DP14142 Raising the Inflation Target: How Much Extra Room Does It Really Give?
| Author(s): | Jean-Paul L'Huillier, Raphael Schoenle |
| Publication Date: | November 2019 |
| Keyword(s): | central bank design, Inflation targeting, liquidity traps, Lucas proof, price stability, Timidity trap, zero lower bound |
| JEL(s): | E31, E52, E58 |
| Programme Areas: | Monetary Economics and Fluctuations |
| Link to this Page: | cepr.org/active/publications/discussion_papers/dp.php?dpno=14142 |
Less than intended. Therefore, in order to get, say, 2 pp. of extra room for monetary policy, the target needs to be raised to more than 4%. In this paper, we investigate the constraints on a policy aimed at achieving more monetary policy room by raising the inflation target. A theoretical analysis shows that the actual effective room gained when raising the target is always smaller than the intended room. The reason is a shift in the behavior of the private sector: Prices adjust more frequently, lowering the potency of monetary policy. We derive a simple formula for the effective gain expressed in terms of the potency of monetary policy. We then quantitatively investigate this channel across different models, based on a calibration using micro data.
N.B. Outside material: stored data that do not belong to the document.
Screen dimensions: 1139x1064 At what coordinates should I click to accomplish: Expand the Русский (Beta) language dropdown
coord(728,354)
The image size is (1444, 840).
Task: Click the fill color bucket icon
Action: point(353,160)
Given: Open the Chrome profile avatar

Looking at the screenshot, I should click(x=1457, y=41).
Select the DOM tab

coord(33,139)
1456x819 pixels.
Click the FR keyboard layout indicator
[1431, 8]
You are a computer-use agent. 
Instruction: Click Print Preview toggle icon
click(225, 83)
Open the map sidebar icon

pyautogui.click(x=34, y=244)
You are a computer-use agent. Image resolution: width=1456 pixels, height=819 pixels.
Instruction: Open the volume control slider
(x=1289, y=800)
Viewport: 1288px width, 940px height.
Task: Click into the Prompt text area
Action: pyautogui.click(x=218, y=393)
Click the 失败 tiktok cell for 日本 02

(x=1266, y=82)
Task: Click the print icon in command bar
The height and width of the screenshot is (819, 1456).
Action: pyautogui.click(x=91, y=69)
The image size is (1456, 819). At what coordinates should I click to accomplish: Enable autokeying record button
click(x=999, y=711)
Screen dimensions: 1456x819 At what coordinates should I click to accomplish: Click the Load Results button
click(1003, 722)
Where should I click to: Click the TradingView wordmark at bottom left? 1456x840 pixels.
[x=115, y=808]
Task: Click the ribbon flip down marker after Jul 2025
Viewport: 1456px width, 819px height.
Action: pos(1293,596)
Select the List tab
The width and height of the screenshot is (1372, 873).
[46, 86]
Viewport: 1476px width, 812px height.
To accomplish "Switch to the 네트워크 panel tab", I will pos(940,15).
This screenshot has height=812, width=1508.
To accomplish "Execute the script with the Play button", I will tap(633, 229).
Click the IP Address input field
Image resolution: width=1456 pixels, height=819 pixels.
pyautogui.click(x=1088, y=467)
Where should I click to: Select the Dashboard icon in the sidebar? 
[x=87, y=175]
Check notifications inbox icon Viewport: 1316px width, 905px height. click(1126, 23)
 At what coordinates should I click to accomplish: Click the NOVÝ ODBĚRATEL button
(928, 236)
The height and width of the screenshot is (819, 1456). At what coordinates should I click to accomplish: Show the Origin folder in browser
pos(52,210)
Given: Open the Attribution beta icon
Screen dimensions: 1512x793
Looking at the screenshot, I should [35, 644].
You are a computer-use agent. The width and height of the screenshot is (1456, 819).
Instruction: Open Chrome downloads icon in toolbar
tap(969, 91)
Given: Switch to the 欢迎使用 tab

We find that, by raising the target to 4%, the monetary authority only gains between 0.51 and 1.60 percentage points (pp.) of policy room (not 2 pp. as intended). In order to achieve 2 pp. additional policy room, the target needs to be raised to approximately 5%. The quantitative models allow to derive the Bayesian distribution of the effective room under parameter uncertainty.